### Short exercise
Rewrite the data from its first line through the line containing "Tap the 设置 title", inclusive, replacing "Priority" with "Urgency" and leaving everything else unchanged.

-- START Data --

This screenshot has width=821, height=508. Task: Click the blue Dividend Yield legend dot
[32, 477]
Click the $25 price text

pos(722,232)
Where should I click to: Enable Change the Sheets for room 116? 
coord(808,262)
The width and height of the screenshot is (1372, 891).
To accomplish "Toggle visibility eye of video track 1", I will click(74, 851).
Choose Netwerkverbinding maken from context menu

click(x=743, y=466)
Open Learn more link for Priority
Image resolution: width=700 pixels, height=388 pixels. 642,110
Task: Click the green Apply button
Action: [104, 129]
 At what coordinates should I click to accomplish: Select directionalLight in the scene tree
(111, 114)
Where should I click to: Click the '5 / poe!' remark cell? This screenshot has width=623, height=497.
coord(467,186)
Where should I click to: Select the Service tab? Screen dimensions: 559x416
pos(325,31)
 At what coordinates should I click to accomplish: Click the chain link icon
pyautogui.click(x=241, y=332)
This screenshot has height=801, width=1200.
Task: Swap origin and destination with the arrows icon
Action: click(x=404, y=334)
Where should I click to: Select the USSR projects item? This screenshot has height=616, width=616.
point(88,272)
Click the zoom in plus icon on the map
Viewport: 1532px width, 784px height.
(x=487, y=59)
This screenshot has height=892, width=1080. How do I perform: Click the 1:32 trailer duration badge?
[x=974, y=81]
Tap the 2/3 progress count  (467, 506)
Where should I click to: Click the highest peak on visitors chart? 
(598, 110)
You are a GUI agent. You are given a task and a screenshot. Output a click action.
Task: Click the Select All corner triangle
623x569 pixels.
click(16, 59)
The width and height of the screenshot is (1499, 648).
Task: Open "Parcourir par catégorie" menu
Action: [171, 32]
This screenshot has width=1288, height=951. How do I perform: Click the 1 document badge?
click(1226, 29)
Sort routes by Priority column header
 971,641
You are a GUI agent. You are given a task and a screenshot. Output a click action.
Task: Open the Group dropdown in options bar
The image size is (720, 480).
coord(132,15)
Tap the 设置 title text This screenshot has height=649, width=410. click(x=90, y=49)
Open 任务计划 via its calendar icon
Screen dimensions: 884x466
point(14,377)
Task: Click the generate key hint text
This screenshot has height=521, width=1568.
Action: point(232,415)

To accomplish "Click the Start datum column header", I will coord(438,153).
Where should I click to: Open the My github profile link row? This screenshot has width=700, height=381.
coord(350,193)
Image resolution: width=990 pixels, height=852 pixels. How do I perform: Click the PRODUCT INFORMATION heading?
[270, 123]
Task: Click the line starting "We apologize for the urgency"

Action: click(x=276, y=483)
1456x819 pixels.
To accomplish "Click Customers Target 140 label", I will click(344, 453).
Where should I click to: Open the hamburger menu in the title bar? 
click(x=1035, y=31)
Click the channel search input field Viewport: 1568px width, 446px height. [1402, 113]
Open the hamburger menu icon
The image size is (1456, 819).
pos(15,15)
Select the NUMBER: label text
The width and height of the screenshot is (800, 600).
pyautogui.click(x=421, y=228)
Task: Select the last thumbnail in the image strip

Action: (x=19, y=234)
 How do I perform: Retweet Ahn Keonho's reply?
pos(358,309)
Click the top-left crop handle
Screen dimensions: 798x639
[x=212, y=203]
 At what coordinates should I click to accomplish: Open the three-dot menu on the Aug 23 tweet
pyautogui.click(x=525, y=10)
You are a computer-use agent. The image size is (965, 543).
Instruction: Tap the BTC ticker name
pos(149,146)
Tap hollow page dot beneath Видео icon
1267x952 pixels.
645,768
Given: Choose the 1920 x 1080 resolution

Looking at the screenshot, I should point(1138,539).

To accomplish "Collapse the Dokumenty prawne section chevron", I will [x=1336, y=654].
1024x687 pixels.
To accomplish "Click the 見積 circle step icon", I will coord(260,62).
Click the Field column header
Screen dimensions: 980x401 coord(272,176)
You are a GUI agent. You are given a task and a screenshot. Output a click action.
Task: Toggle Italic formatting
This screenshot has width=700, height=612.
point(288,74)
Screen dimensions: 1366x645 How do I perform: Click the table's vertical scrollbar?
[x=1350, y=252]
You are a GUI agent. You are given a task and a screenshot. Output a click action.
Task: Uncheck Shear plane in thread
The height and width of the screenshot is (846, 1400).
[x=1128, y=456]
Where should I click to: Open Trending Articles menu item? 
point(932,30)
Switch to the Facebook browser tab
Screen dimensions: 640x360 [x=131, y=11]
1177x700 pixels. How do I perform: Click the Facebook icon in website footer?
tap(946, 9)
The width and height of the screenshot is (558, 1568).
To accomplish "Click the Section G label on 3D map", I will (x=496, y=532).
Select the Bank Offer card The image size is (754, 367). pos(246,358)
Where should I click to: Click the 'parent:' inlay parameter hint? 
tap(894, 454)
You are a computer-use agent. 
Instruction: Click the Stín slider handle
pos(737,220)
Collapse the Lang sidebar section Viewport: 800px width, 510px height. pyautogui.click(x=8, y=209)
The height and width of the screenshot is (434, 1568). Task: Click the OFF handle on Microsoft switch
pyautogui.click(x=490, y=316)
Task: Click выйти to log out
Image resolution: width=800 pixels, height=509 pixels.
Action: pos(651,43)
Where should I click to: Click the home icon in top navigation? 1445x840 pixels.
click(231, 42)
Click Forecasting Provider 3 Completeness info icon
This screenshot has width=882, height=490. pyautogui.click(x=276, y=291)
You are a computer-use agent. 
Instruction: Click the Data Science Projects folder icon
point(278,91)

-- END Data --

### Written response
This screenshot has width=821, height=508. Task: Click the blue Dividend Yield legend dot
[32, 477]
Click the $25 price text

pos(722,232)
Where should I click to: Enable Change the Sheets for room 116? 
coord(808,262)
The width and height of the screenshot is (1372, 891).
To accomplish "Toggle visibility eye of video track 1", I will click(74, 851).
Choose Netwerkverbinding maken from context menu

click(x=743, y=466)
Open Learn more link for Urgency
Image resolution: width=700 pixels, height=388 pixels. 642,110
Task: Click the green Apply button
Action: [104, 129]
 At what coordinates should I click to accomplish: Select directionalLight in the scene tree
(111, 114)
Where should I click to: Click the '5 / poe!' remark cell? This screenshot has width=623, height=497.
coord(467,186)
Where should I click to: Select the Service tab? Screen dimensions: 559x416
pos(325,31)
 At what coordinates should I click to accomplish: Click the chain link icon
pyautogui.click(x=241, y=332)
This screenshot has height=801, width=1200.
Task: Swap origin and destination with the arrows icon
Action: click(x=404, y=334)
Where should I click to: Select the USSR projects item? This screenshot has height=616, width=616.
point(88,272)
Click the zoom in plus icon on the map
Viewport: 1532px width, 784px height.
(x=487, y=59)
This screenshot has height=892, width=1080. How do I perform: Click the 1:32 trailer duration badge?
[x=974, y=81]
Tap the 2/3 progress count  (467, 506)
Where should I click to: Click the highest peak on visitors chart? 
(598, 110)
You are a GUI agent. You are given a task and a screenshot. Output a click action.
Task: Click the Select All corner triangle
623x569 pixels.
click(16, 59)
The width and height of the screenshot is (1499, 648).
Task: Open "Parcourir par catégorie" menu
Action: [171, 32]
This screenshot has width=1288, height=951. How do I perform: Click the 1 document badge?
click(1226, 29)
Sort routes by Urgency column header
 971,641
You are a GUI agent. You are given a task and a screenshot. Output a click action.
Task: Open the Group dropdown in options bar
The image size is (720, 480).
coord(132,15)
Tap the 设置 title text This screenshot has height=649, width=410. click(x=90, y=49)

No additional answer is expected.